California strawberry growers have seen record shipments and strong demand for conventional and organic berries. Raspberry and blackberry grower-shippers said they’ve added more growing areas and better varieties to support the growth of year-round consumer demand.
Overall U.S. blueberry volume is expected to be about the same as last year’s volume. The Oregon crop was delayed by about a week, but it was in full production for some growers by early July. The blueberry season in southern Michigan got off to an early start.
Shippers are adding more large retail pack sizes to accommodate demand. Some added new 3-pound clamshells for strawberries, while another added a 4.5-pound clamshell for blueberries. And although it’s not new, shippers said the 2-pound clamshell of blueberries is in greater demand this summer.

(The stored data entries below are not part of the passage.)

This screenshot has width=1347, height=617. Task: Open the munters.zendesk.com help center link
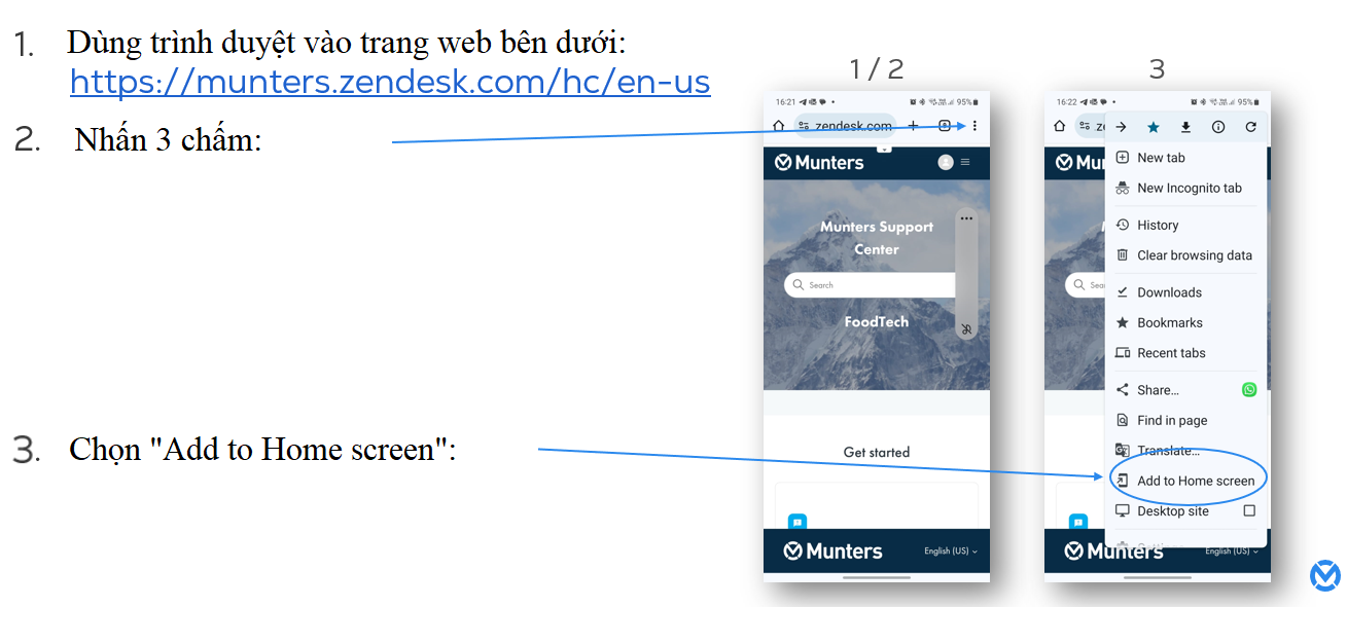tap(390, 82)
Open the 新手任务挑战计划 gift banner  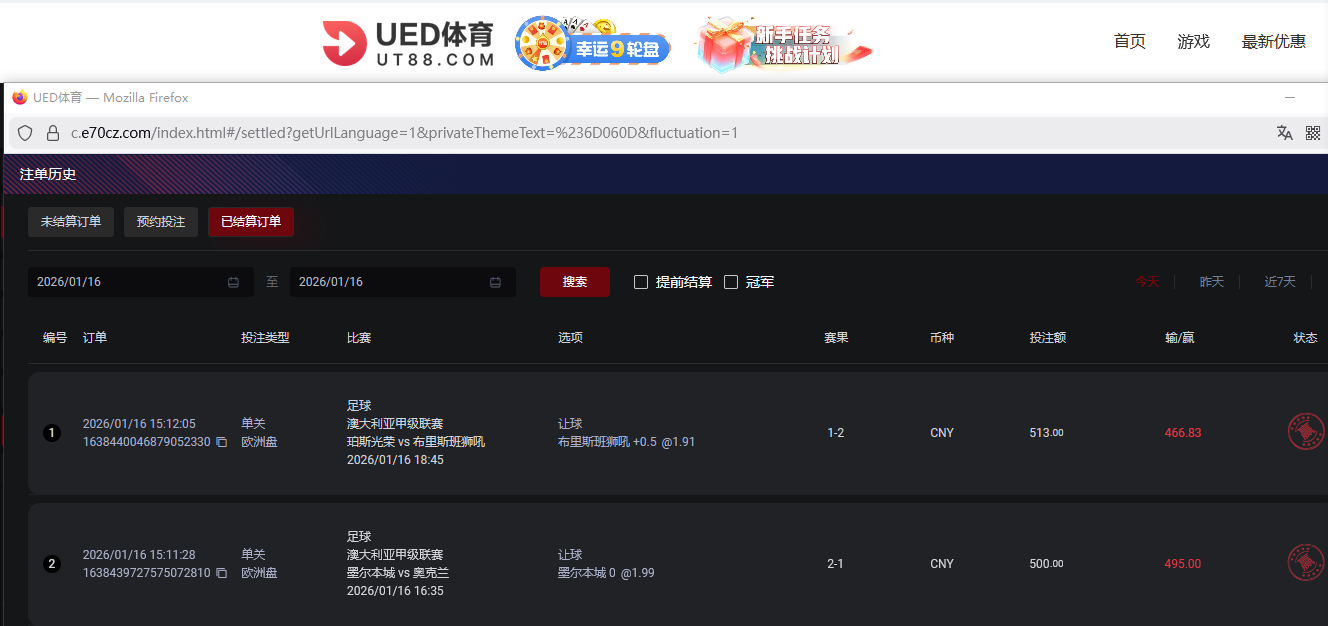(x=784, y=45)
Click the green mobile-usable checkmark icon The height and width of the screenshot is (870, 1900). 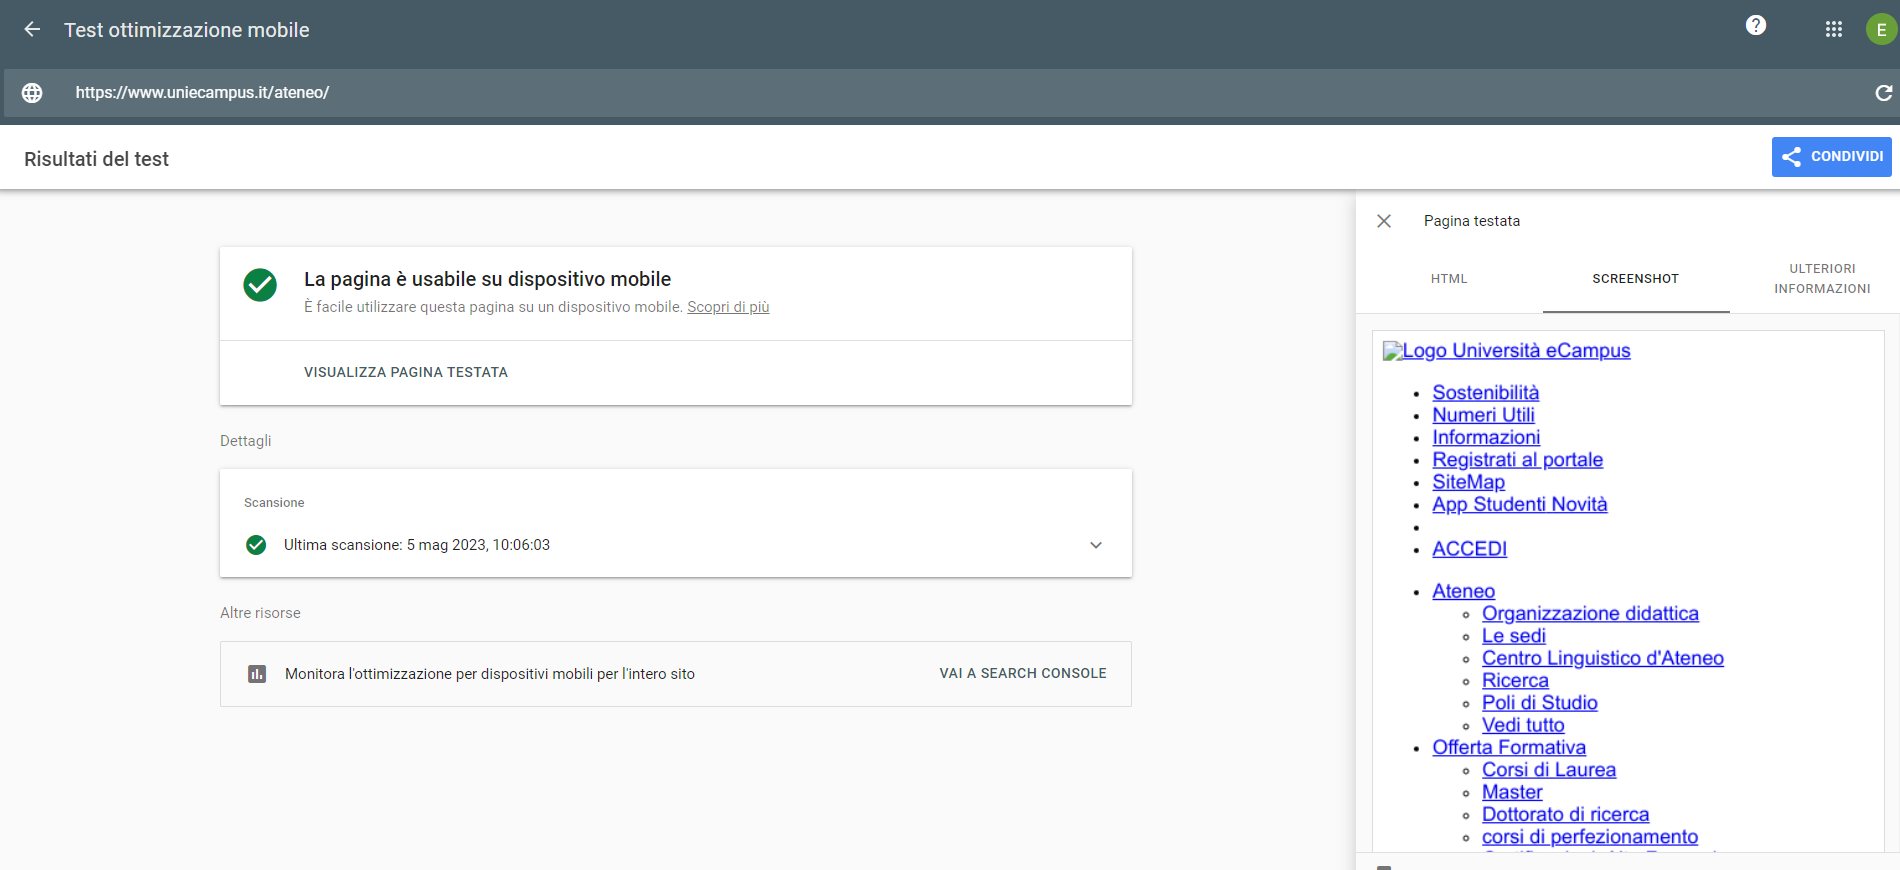point(260,285)
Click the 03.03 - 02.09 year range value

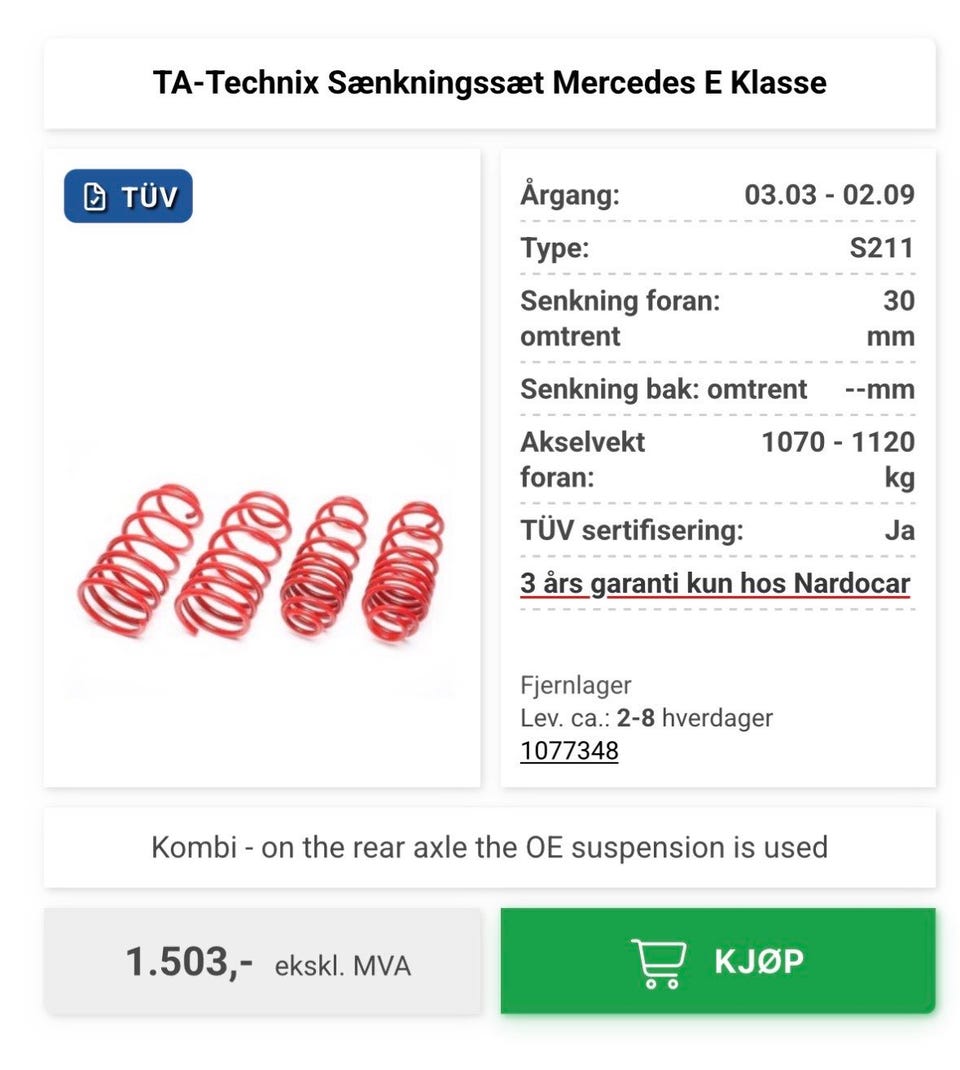click(829, 195)

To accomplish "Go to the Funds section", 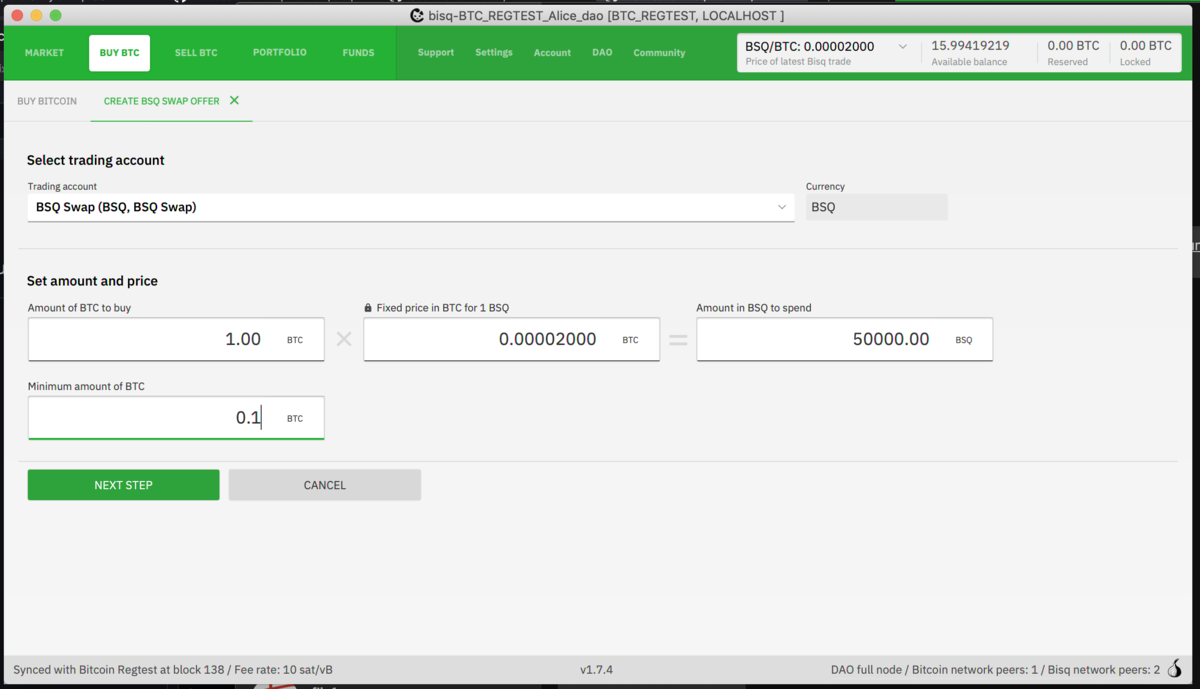I will [x=358, y=53].
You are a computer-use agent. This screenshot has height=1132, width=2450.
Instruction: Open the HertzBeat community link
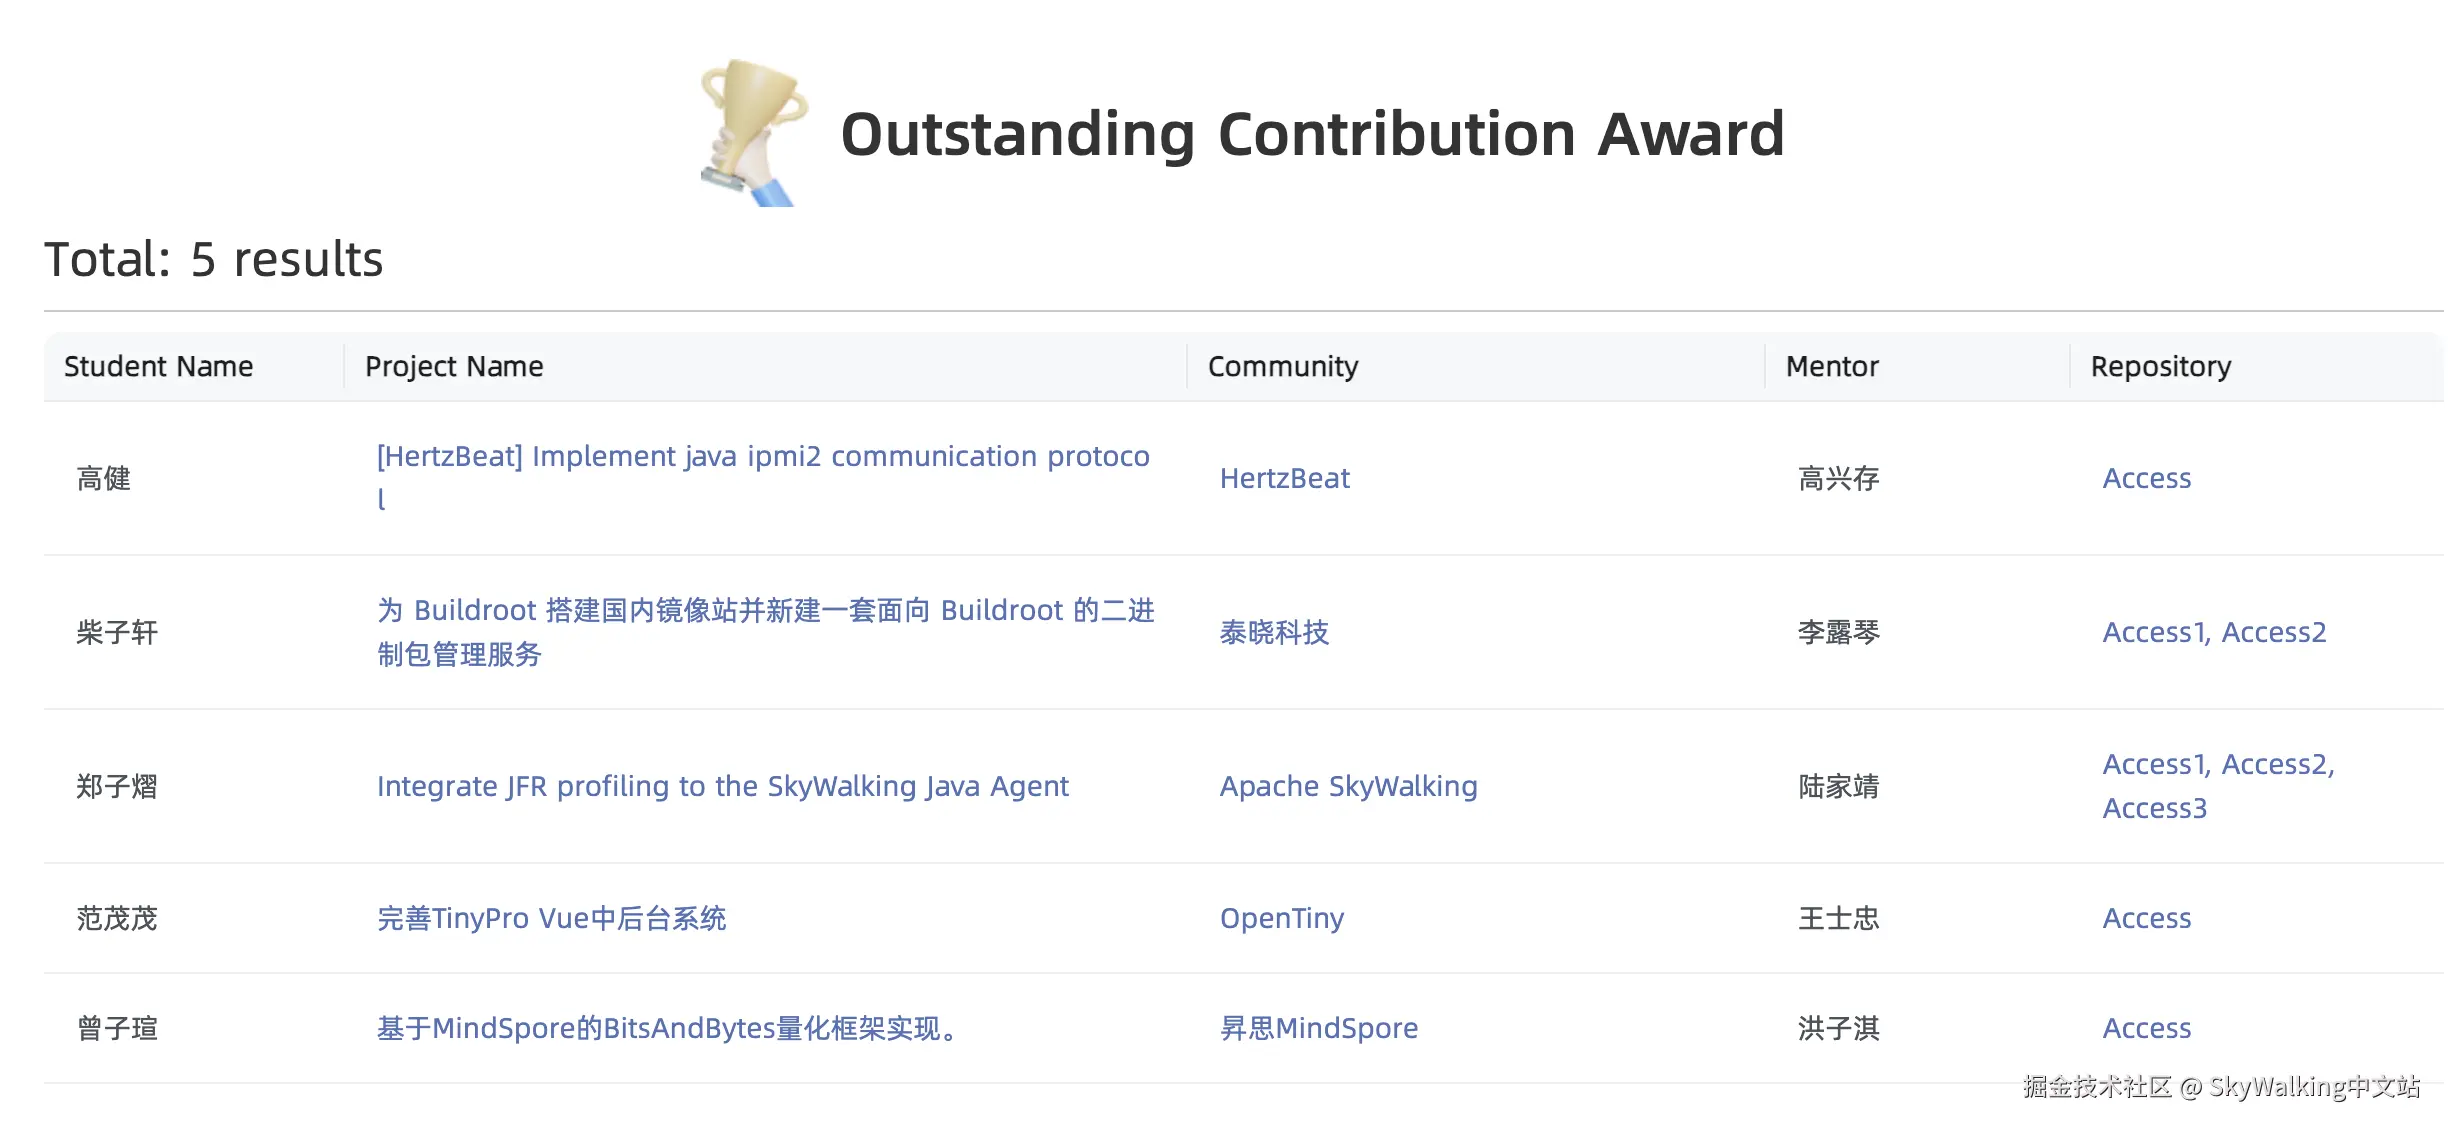tap(1284, 478)
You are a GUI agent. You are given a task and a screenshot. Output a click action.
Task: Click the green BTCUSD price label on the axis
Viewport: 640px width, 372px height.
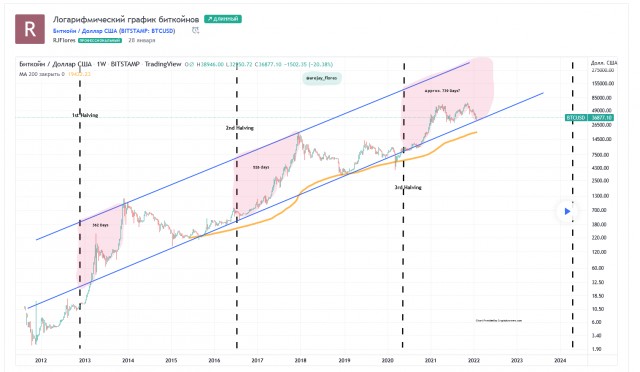589,118
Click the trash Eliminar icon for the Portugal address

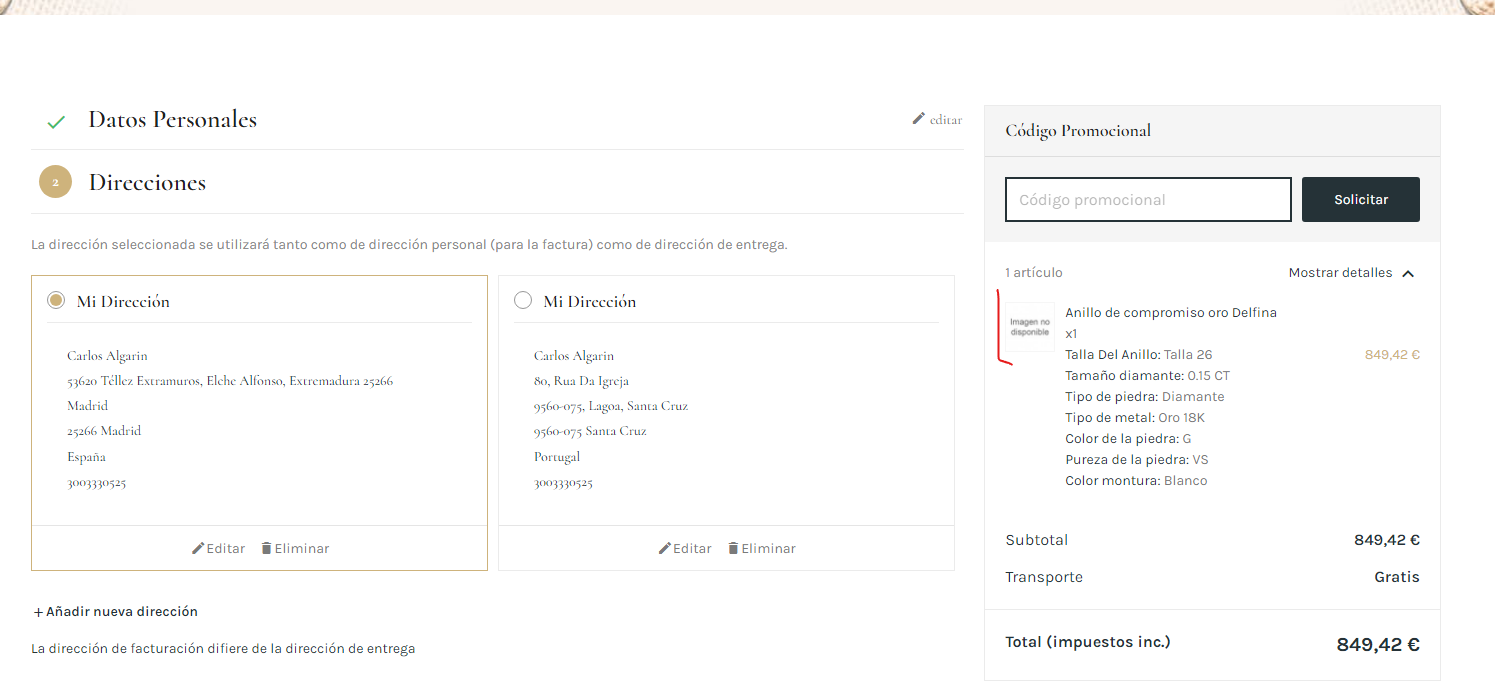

Retailers can move more berries by building large displays of multiple types of berries in various pack sizes. The more visible a display is, the more likely shoppers are to buy berries, shippers said. Berries often are impulse buys.
Berry councils and grower-shippers are promoting berries and hoping to take advantage of growing demand. For example, the U.S. Highbush Blueberry Council’s promotions include working with school food service managers, restaurant chains and dining services companies to add blueberries to menus, placing online advertisements, communicating via social media, and distributing traditional media press kits.
The California Strawberry Commission released an iPhone and iPod Touch application to promote berries earlier in the year. It plans to upgrade it and to release an Android version in September. It’s working on a consumer-oriented website and uses Facebook to communicate with strawberry fans.
Grower-shippers are looking for creative ways to sell more berries. For example, California Giant Inc., Watsonville, Calif., uses sponsorships to tie berries to health and fitness, and Driscoll Strawberry Associates Inc., Watsonville, partnered with Weber in a contest that promotes berries for summer entertaining.